Your task: If a line in the entries contains the word "card", list it.

Saved data entries
-------

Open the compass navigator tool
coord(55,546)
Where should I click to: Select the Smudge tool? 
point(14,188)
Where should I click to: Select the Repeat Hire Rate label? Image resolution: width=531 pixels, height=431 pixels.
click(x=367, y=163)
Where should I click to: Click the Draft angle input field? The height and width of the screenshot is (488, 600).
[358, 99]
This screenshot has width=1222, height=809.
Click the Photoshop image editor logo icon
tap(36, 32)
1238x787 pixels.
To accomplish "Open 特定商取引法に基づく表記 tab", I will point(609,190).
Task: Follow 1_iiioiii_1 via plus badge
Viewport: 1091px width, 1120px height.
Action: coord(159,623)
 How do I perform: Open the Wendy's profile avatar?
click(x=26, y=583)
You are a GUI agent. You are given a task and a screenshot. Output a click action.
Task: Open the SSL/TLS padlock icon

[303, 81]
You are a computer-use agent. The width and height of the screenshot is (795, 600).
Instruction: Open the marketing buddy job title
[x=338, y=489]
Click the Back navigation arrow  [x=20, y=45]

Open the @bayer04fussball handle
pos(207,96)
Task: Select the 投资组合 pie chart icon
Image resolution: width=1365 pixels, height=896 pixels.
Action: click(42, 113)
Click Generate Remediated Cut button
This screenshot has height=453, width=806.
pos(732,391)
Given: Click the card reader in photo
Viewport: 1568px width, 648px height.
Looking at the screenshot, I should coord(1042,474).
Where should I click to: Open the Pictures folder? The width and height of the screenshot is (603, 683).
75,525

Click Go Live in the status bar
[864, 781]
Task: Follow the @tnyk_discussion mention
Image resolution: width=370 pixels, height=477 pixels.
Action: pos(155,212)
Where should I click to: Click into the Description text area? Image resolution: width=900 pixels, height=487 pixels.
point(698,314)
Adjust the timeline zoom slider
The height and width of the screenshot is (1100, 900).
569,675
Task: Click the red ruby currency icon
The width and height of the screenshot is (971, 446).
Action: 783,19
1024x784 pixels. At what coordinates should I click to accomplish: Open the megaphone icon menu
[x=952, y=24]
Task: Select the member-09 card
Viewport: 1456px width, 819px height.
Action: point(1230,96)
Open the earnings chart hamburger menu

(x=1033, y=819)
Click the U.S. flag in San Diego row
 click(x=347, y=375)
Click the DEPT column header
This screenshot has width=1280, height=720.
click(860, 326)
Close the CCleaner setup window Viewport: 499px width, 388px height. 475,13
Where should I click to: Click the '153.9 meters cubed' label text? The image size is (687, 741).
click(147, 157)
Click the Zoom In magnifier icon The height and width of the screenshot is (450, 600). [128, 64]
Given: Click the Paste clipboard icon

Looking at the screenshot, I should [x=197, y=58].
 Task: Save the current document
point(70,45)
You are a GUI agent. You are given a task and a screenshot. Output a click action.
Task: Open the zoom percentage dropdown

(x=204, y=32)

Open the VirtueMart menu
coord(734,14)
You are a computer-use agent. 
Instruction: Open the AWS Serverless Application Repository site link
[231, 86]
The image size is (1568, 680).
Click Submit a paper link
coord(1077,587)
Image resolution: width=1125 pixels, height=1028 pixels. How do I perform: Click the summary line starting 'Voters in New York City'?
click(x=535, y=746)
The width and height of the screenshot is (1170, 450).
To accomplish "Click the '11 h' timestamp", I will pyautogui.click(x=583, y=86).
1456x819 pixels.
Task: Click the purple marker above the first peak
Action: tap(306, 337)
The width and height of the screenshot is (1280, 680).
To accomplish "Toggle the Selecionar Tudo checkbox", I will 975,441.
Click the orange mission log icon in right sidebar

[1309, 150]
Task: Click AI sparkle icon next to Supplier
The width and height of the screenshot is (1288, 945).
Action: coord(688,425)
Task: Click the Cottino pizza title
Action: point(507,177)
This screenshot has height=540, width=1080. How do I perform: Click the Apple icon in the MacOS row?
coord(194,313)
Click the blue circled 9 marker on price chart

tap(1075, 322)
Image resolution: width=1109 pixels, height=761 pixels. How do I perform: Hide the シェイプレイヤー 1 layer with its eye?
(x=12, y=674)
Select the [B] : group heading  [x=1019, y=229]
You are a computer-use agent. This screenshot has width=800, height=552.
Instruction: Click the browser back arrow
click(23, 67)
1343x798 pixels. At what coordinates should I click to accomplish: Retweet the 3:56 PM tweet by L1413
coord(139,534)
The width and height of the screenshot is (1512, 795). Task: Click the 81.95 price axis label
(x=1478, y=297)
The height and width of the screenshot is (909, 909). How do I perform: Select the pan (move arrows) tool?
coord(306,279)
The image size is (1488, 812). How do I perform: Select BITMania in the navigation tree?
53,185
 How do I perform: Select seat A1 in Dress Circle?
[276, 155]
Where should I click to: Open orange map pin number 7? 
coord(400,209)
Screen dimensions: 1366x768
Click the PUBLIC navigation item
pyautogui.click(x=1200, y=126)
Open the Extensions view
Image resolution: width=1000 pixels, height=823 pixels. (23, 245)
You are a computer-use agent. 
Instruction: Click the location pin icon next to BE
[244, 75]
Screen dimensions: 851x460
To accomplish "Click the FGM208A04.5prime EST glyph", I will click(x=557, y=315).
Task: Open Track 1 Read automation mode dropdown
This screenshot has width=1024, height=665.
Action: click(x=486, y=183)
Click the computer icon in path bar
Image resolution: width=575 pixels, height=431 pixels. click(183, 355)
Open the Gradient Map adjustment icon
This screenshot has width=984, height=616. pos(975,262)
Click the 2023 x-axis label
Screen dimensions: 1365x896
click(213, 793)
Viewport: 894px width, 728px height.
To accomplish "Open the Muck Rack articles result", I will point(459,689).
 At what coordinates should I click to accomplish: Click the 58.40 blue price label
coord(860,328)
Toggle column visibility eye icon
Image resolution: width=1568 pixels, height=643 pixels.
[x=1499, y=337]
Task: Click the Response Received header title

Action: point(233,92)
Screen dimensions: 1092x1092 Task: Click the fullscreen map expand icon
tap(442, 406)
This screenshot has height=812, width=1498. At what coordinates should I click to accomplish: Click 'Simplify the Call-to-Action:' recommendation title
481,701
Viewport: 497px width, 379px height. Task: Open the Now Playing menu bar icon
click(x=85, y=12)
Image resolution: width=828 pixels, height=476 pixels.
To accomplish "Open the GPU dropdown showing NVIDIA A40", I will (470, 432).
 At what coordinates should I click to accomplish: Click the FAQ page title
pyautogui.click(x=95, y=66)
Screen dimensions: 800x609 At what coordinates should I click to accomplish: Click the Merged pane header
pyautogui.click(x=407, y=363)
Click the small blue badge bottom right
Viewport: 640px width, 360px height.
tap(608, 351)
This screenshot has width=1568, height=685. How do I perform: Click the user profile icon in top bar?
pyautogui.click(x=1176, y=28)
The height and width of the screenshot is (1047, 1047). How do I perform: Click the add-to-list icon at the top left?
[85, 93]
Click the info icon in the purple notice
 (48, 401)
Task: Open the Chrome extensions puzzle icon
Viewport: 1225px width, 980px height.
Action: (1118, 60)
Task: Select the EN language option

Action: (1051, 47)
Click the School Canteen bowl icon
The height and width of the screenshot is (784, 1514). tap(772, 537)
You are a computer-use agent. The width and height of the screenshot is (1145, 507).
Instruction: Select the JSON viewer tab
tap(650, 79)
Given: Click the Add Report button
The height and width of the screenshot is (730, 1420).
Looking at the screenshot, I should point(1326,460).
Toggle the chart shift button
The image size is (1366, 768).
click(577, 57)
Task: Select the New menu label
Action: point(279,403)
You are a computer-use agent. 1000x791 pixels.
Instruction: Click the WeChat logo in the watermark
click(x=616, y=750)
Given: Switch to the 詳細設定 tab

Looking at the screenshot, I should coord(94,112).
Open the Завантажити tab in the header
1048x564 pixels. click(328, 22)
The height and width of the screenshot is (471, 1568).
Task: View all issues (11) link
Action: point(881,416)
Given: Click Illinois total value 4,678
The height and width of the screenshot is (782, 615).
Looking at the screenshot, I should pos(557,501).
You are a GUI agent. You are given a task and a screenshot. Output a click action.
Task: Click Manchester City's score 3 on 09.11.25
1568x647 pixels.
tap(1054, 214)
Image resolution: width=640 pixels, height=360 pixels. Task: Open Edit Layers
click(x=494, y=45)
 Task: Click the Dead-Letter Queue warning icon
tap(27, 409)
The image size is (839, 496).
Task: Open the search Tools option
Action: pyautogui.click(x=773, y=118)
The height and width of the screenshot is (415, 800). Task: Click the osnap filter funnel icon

-------

Solution to the exercise:
Given: Click the card reader in photo
Task: Select the member-09 card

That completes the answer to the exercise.